Items listed in a dataset

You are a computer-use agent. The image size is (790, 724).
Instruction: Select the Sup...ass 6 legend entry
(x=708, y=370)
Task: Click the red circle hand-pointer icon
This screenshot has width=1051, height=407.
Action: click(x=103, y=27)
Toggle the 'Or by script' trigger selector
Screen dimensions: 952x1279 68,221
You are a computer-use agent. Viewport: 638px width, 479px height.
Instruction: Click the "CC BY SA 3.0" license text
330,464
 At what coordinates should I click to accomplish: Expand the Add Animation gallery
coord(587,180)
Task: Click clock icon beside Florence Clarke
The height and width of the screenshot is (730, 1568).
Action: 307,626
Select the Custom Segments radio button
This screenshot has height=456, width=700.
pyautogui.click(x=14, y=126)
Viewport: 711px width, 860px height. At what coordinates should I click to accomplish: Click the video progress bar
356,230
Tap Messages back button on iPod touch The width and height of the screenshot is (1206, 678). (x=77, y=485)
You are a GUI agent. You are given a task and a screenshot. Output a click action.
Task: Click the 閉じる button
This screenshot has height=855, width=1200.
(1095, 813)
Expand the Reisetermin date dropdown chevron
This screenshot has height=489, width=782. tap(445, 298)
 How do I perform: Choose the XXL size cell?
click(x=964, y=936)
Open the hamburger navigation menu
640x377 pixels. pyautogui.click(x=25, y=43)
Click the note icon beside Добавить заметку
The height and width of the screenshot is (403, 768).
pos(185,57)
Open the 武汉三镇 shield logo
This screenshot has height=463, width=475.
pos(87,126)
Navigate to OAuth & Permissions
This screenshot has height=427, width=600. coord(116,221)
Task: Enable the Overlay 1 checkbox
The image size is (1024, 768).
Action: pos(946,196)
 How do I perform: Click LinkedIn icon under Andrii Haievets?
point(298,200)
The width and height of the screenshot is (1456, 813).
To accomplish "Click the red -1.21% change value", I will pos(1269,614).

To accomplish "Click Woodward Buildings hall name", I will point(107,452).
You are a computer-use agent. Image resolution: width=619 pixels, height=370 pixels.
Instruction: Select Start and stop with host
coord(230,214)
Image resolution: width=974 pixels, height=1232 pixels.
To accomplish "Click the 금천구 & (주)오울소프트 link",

▶ **What you are asked to do**
Word for word, restate each of the records above.

▶ **Exercise response**
You are a computer-use agent. The image size is (790, 724).
Instruction: Select the Sup...ass 6 legend entry
(x=708, y=370)
Task: Click the red circle hand-pointer icon
This screenshot has width=1051, height=407.
Action: click(x=103, y=27)
Toggle the 'Or by script' trigger selector
Screen dimensions: 952x1279 68,221
You are a computer-use agent. Viewport: 638px width, 479px height.
Instruction: Click the "CC BY SA 3.0" license text
330,464
 At what coordinates should I click to accomplish: Expand the Add Animation gallery
coord(587,180)
Task: Click clock icon beside Florence Clarke
The height and width of the screenshot is (730, 1568).
Action: 307,626
Select the Custom Segments radio button
This screenshot has height=456, width=700.
pyautogui.click(x=14, y=126)
Viewport: 711px width, 860px height. At what coordinates should I click to accomplish: Click the video progress bar
356,230
Tap Messages back button on iPod touch The width and height of the screenshot is (1206, 678). (x=77, y=485)
You are a GUI agent. You are given a task and a screenshot. Output a click action.
Task: Click the 閉じる button
This screenshot has height=855, width=1200.
(1095, 813)
Expand the Reisetermin date dropdown chevron
This screenshot has height=489, width=782. tap(445, 298)
 How do I perform: Choose the XXL size cell?
click(x=964, y=936)
Open the hamburger navigation menu
640x377 pixels. pyautogui.click(x=25, y=43)
Click the note icon beside Добавить заметку
The height and width of the screenshot is (403, 768).
pos(185,57)
Open the 武汉三镇 shield logo
This screenshot has height=463, width=475.
pos(87,126)
Navigate to OAuth & Permissions
This screenshot has height=427, width=600. coord(116,221)
Task: Enable the Overlay 1 checkbox
The image size is (1024, 768).
Action: pos(946,196)
 How do I perform: Click LinkedIn icon under Andrii Haievets?
point(298,200)
The width and height of the screenshot is (1456, 813).
To accomplish "Click the red -1.21% change value", I will pos(1269,614).

To accomplish "Click Woodward Buildings hall name", I will point(107,452).
You are a computer-use agent. Image resolution: width=619 pixels, height=370 pixels.
Instruction: Select Start and stop with host
coord(230,214)
Image resolution: width=974 pixels, height=1232 pixels.
To accomplish "Click the 금천구 & (주)오울소프트 link",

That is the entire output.